## What is expected
Give back every record word for word, keeping the pictures out.

(Collected data entries)

===

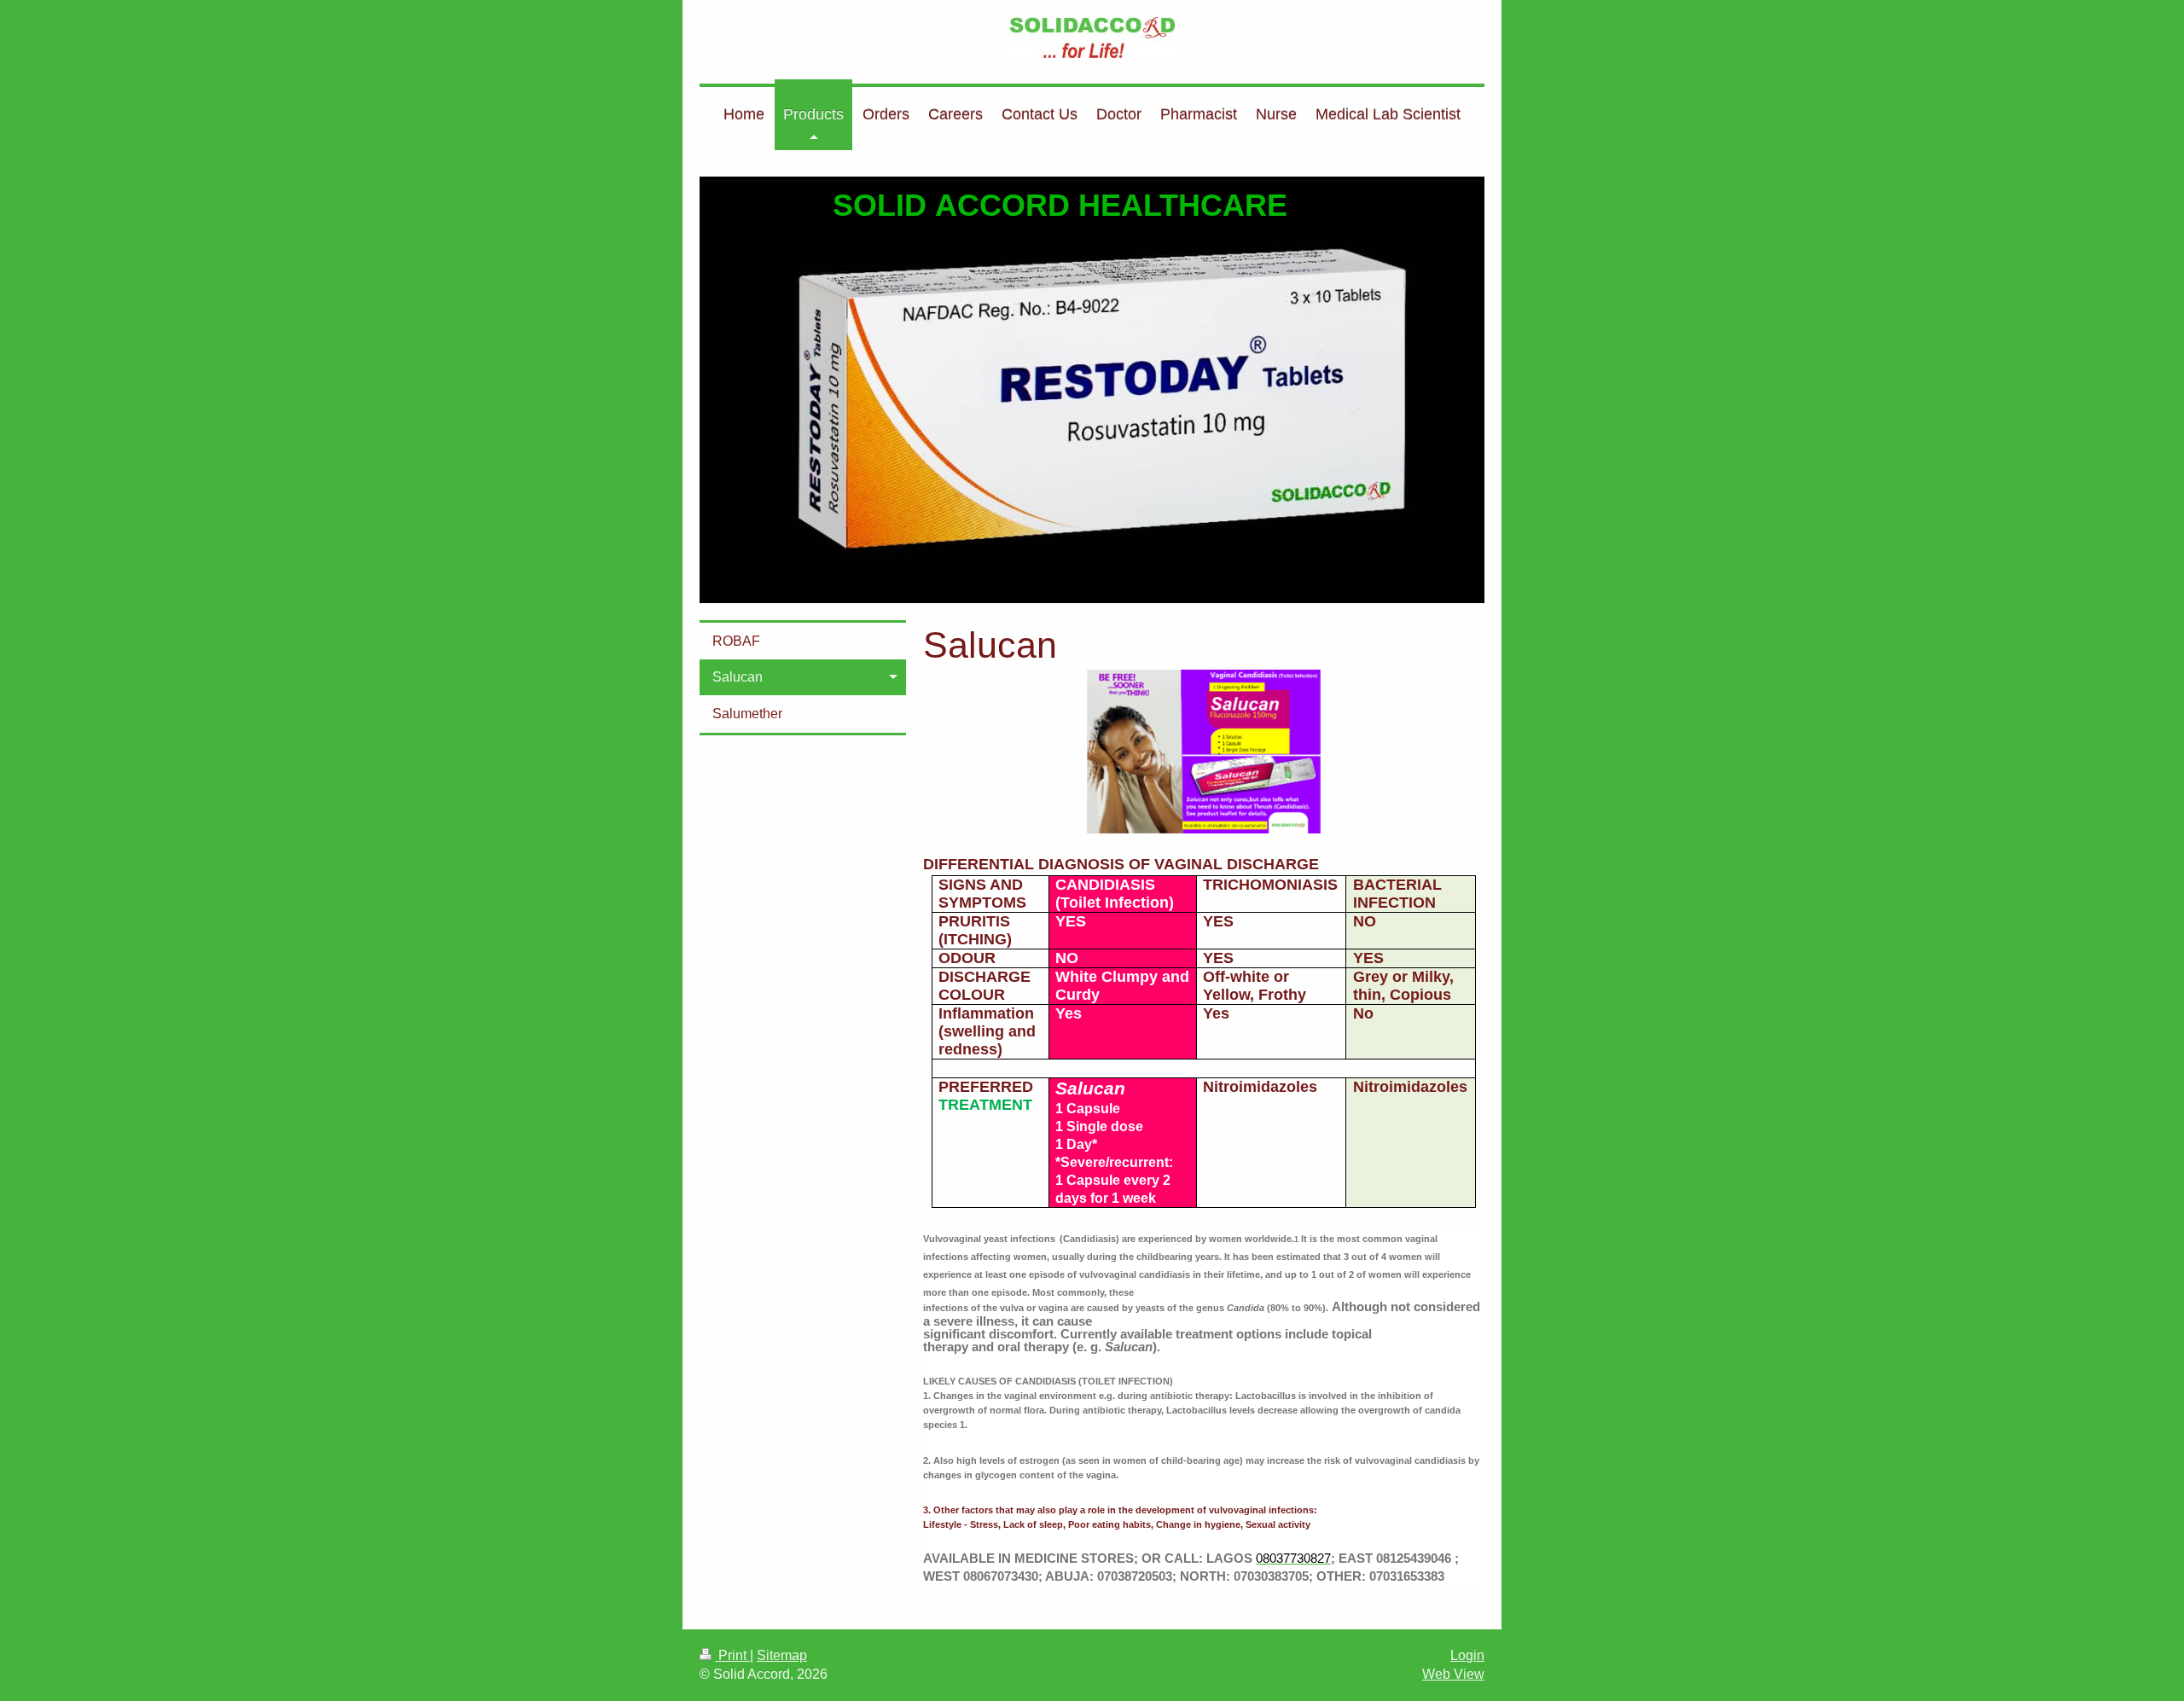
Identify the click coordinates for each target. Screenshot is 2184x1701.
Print (732, 1655)
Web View (1453, 1674)
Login (1467, 1655)
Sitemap (782, 1655)
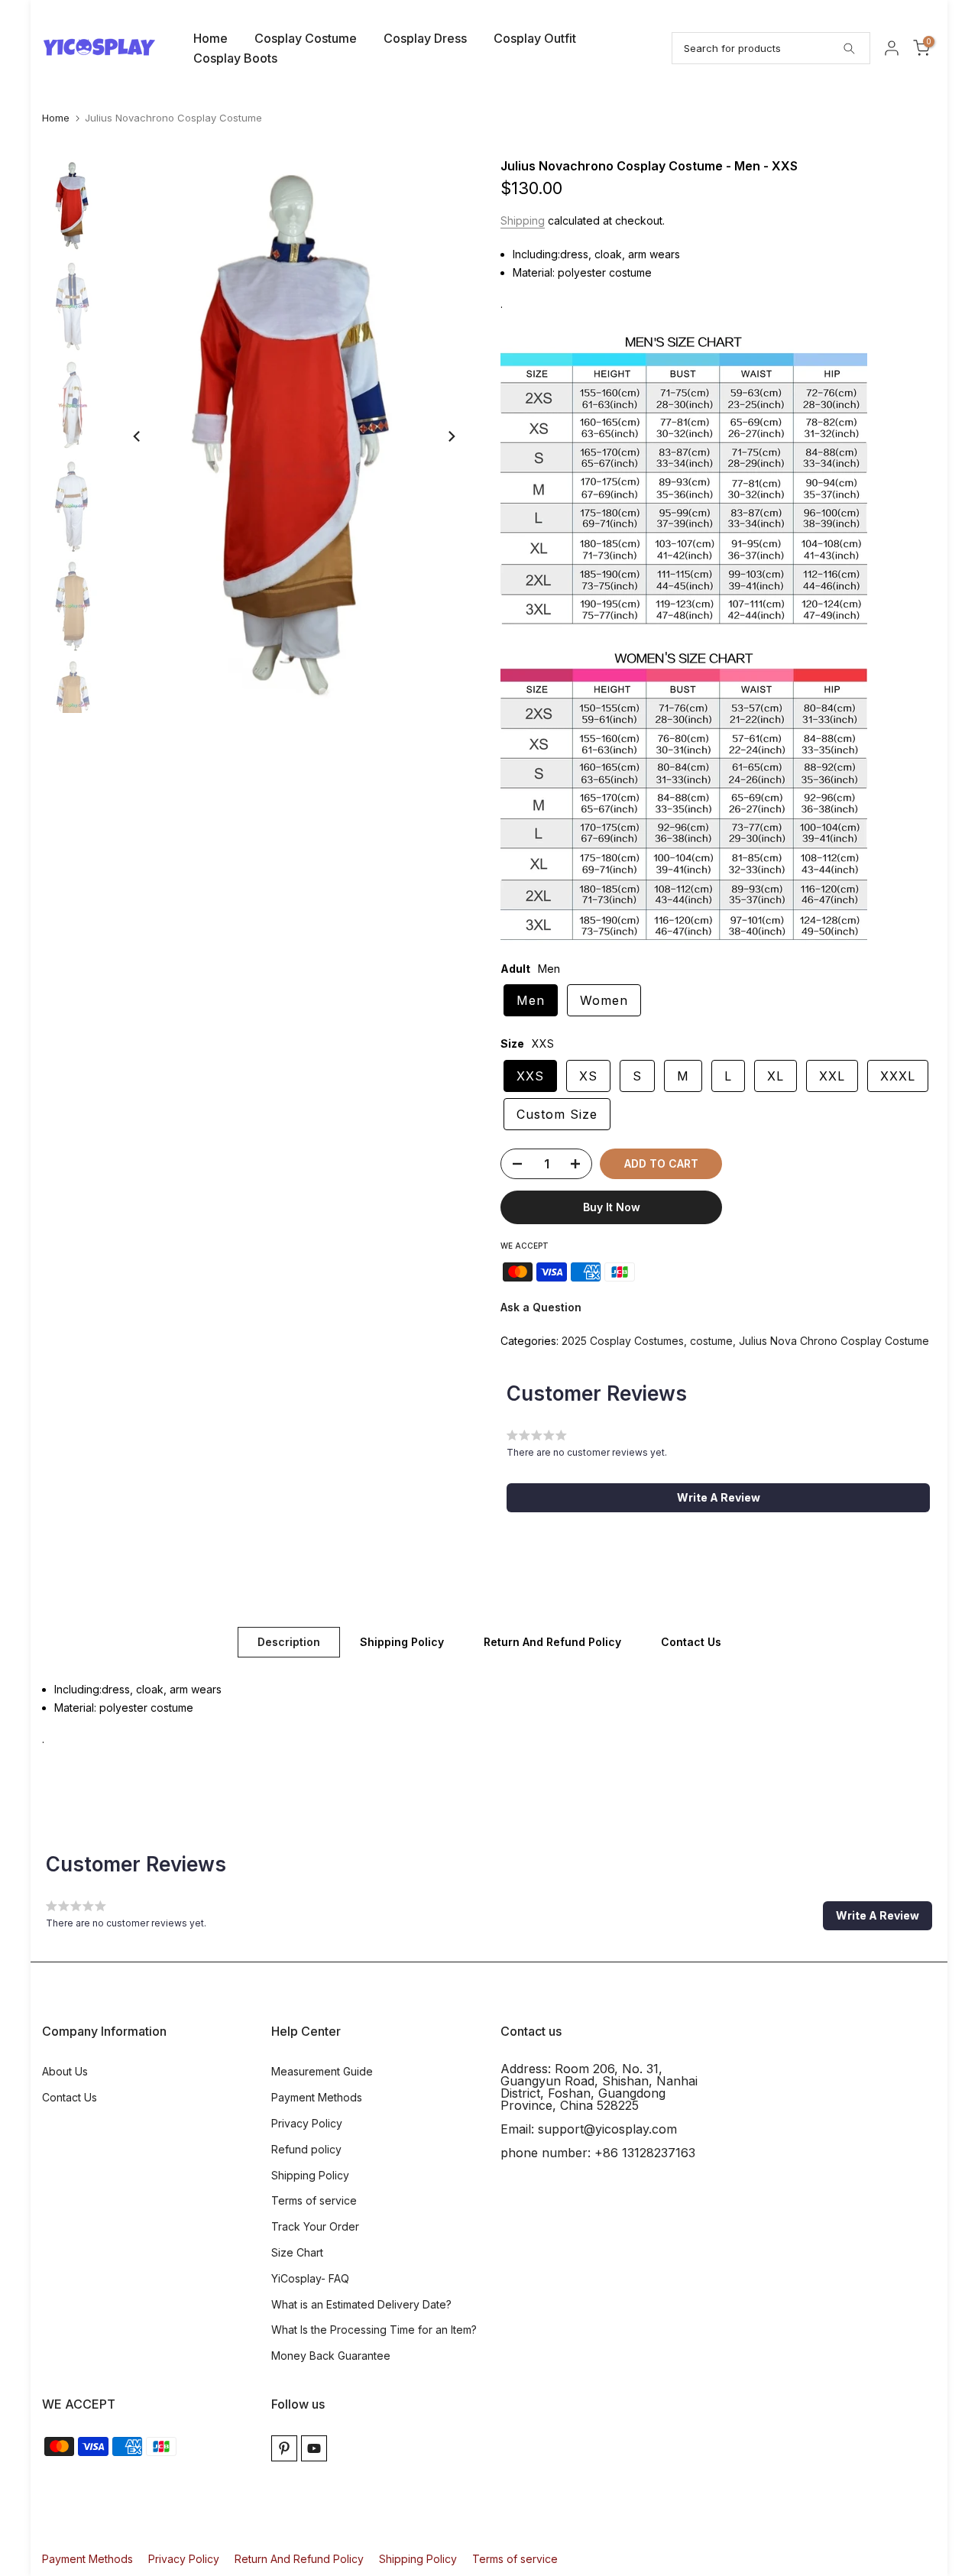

===

## Exercise result
Identify the click coordinates for each target. Screenshot is 2184x1701.
Print (732, 1655)
Web View (1453, 1674)
Login (1467, 1655)
Sitemap (782, 1655)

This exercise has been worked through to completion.